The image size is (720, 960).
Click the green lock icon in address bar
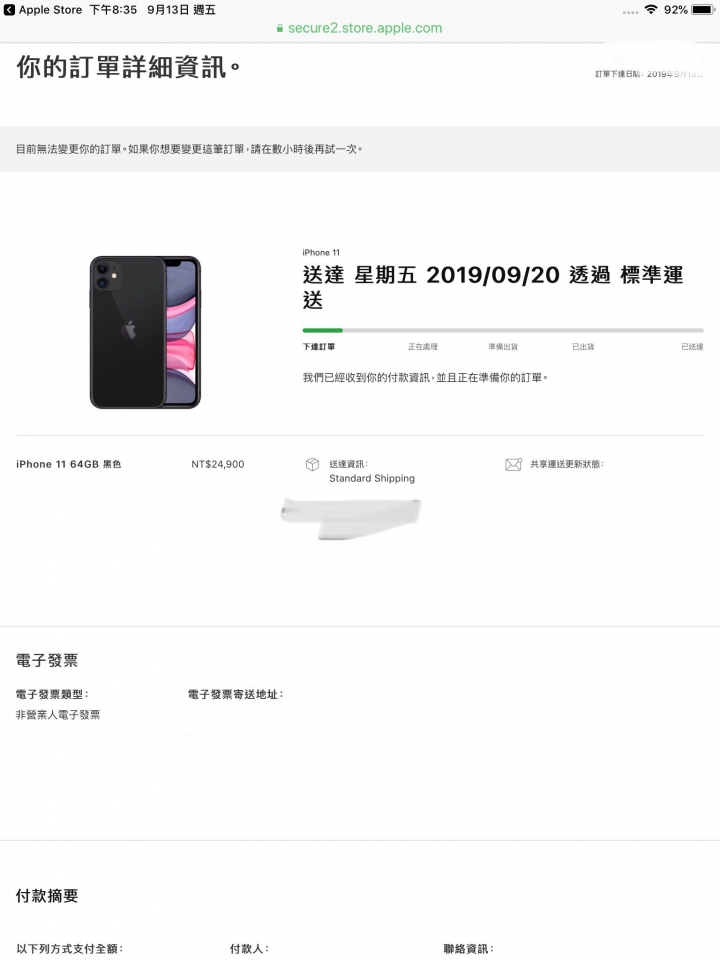point(280,28)
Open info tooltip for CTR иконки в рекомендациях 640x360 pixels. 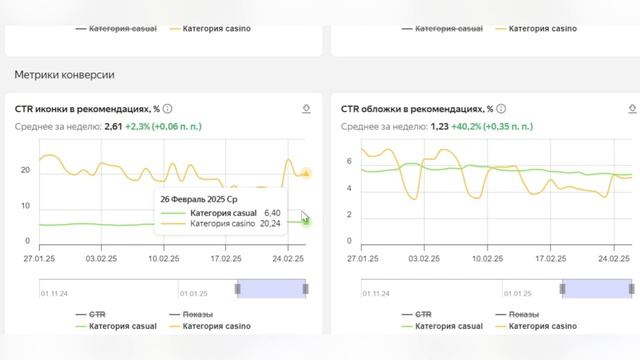coord(167,109)
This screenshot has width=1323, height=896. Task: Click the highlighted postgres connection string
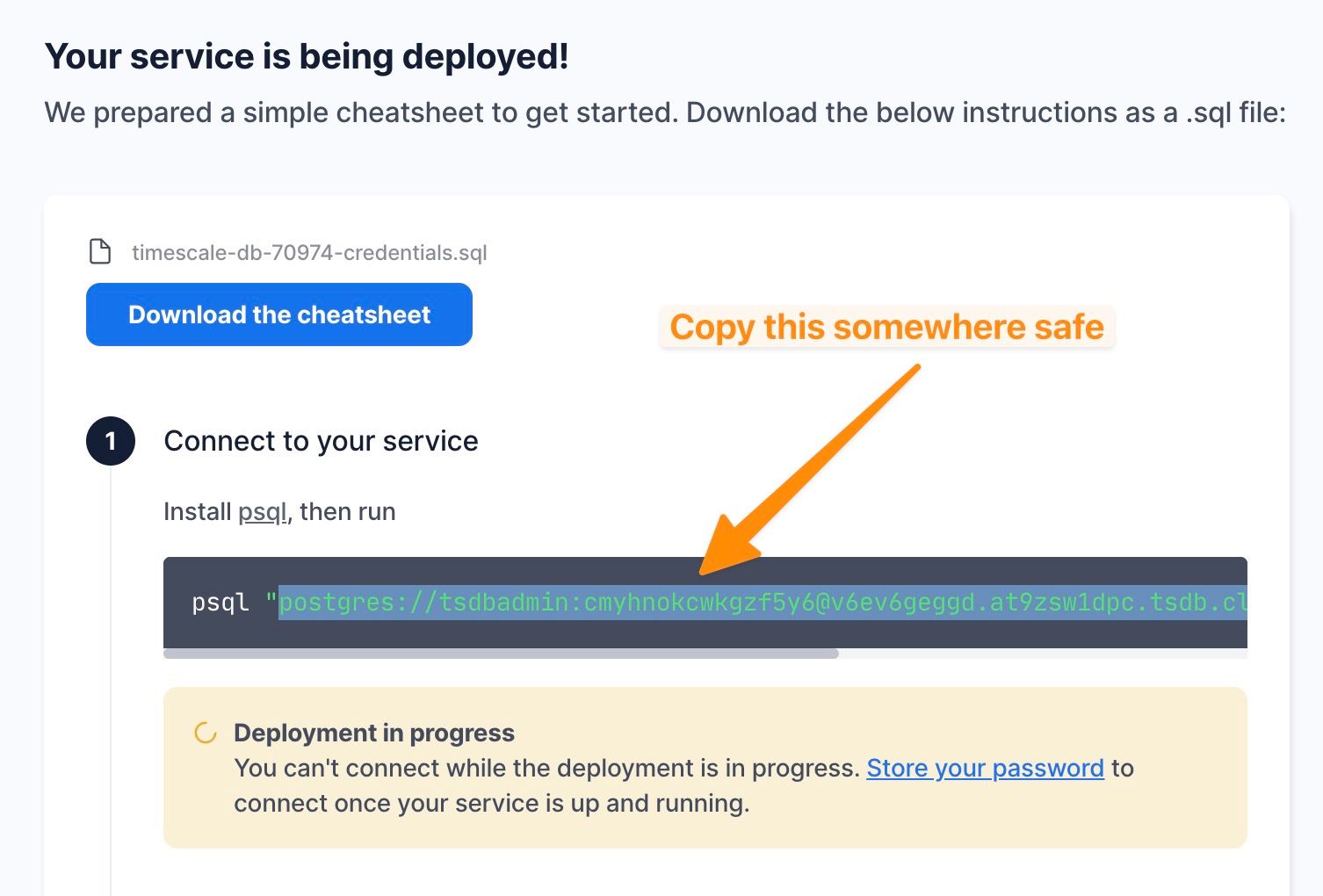[761, 603]
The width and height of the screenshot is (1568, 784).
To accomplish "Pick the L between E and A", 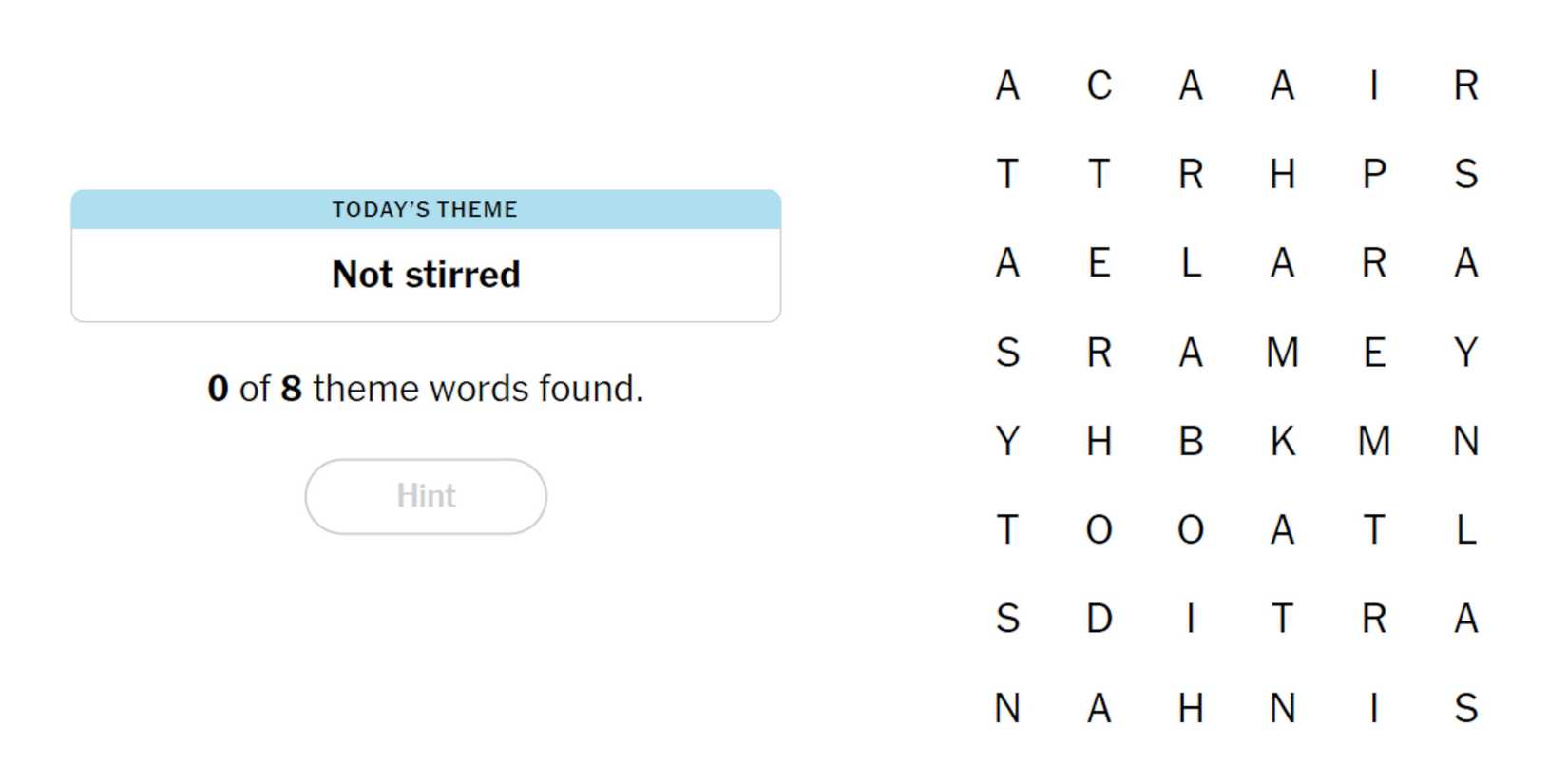I will point(1191,262).
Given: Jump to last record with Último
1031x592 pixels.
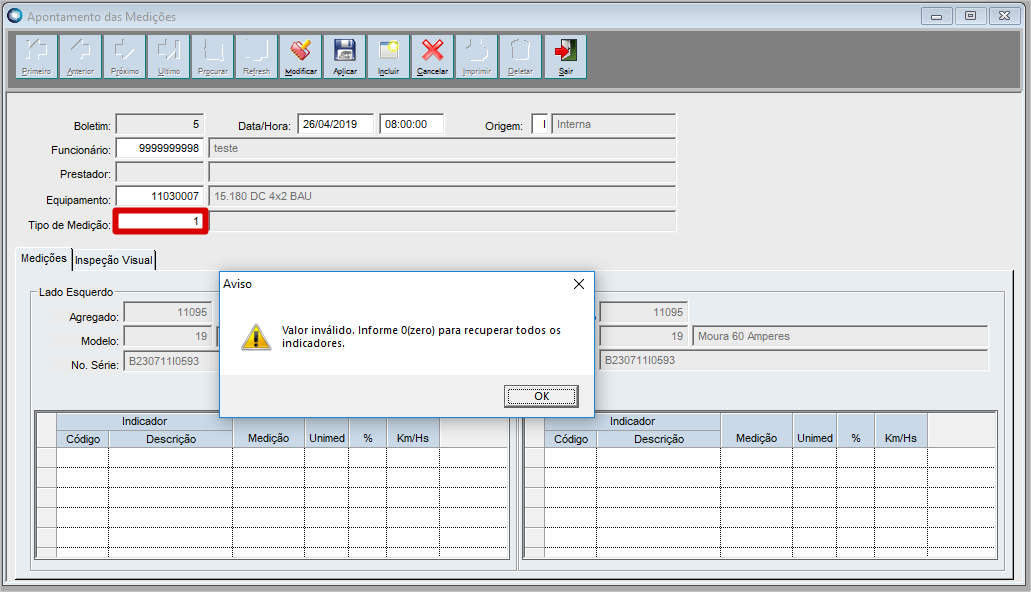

++++++++++

# Work request:
Every line from the one with "Given: Jump to last record with Último" through the end of the records above belongs in the answer, copied exactly; no picture does.

# Response to the exercise:
Given: Jump to last record with Último
1031x592 pixels.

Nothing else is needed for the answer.